Kudo's to you for seeking input. As with all things, price is usually a consideration, so the more you can do and include, at a good price/quality point will go a long way toward helping sales and keeping up your reputation.



I feel I have to tell you that my last trailer was an Owen's and Sons. By far the best trailer I've ever owned, or seen bar none. It was an aluminum frame, with torsion axles, and Kodiak discs. It was so great and towed so well that I was interested in buying another when I bought the current boat I own. I priced them and found I could buy an equivalently (sp) made, but smaller trailer for my current boat for about $600 more than I paid for the DHM trailer I ended up buying. The DHM I bought is a decent trailer; it's aluminum, torsion axles with Kodiak discs, and so I thought comparable to the Owen's and Sons, for $600 less, but mainly I didn't have to travel to Tampa to get it. If I had it to do over I wouldn't hesitate to drive to Tampa and pay the additional $600. As I mentioned, the DHM is "decent", but they did cut some corners. For example, the fender supports are flimsy, rather than have a crossmember running the complete width and mounting the fender supports to it, they simply clamped on two short pieces of aluminum tubing to the fram and mounted the fenders to that. Not really a structural problem, but a cheap shortcut. Also, I don't believe they did much of anything to align the axles.
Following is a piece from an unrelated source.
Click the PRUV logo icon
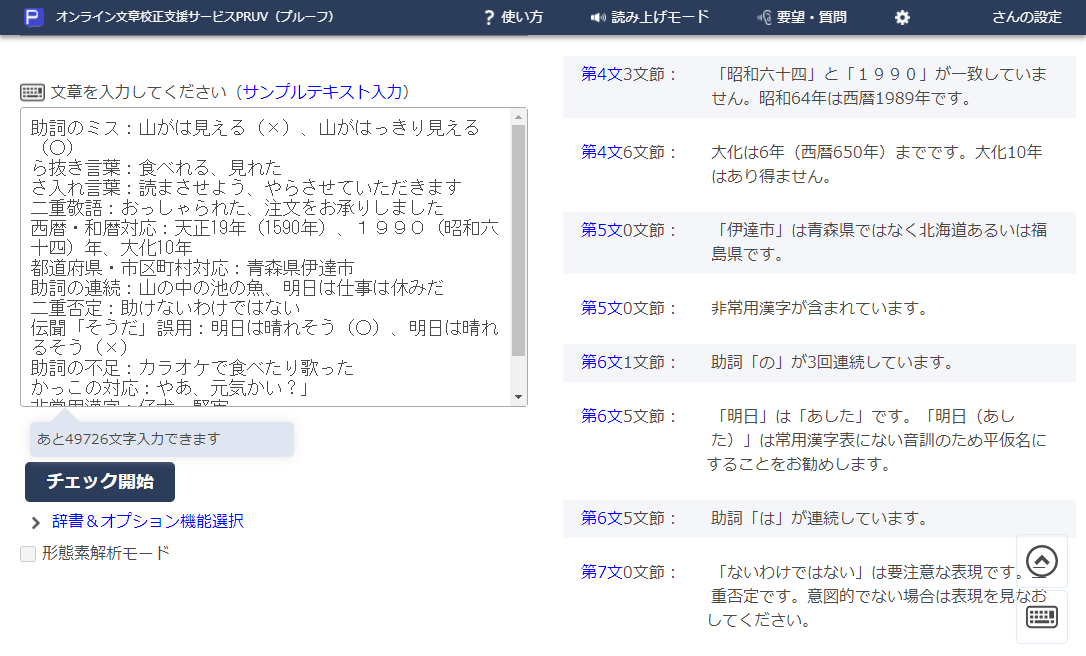The image size is (1086, 656). [x=34, y=17]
All four tires wear excessively on just the inside edges. One trip to the Keys and back (barely) and they're shot. My O & S trailer was towed all over Florida before I got it and after and the tires were like new when I sold it. It was perfectly aligned.
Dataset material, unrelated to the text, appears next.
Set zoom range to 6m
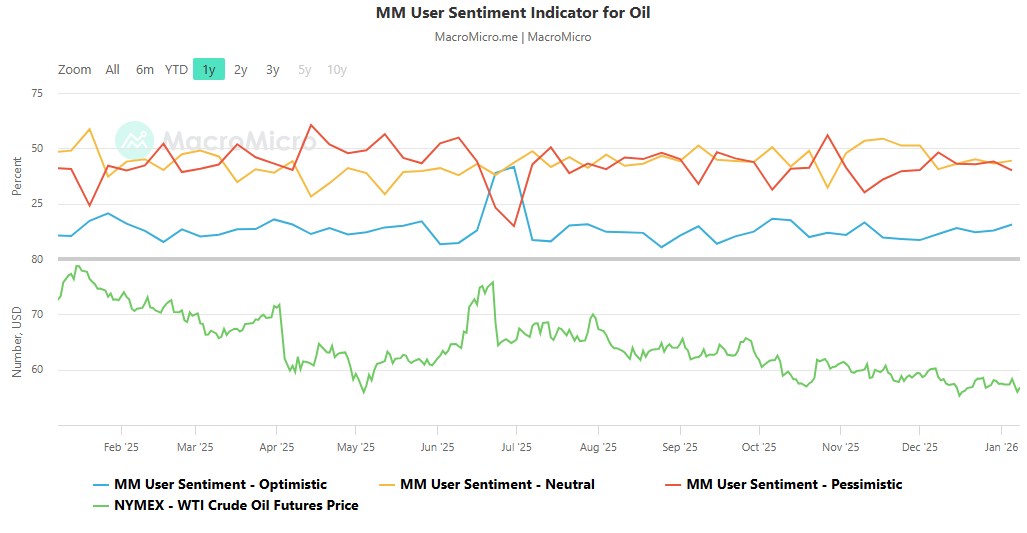Viewport: 1027px width, 533px height. point(145,70)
We had never heard of DHM. But in looking up there info, and I could be mistaken, but it appears as if they have been bought out.



For those who don't know... Owens and Sons Marine builds "Aluminum Slide-On" trailers (their decal).



Regarding your DHM trailer... the "smaller trailer" is the culprit behind your inside tire wear, not necessarily alignment. Alignment issues typically impact one tire, not all. All in all, the DHM trailer is undersized for your boat. When we calculate what size trailer your boat needs... it comes down to the size of your boat (weight and length), the fuel capacity in pounds of gasoline, the size of your engine(s), and the weight of our trailer.



Thanks for the kudos. We appreciate your input.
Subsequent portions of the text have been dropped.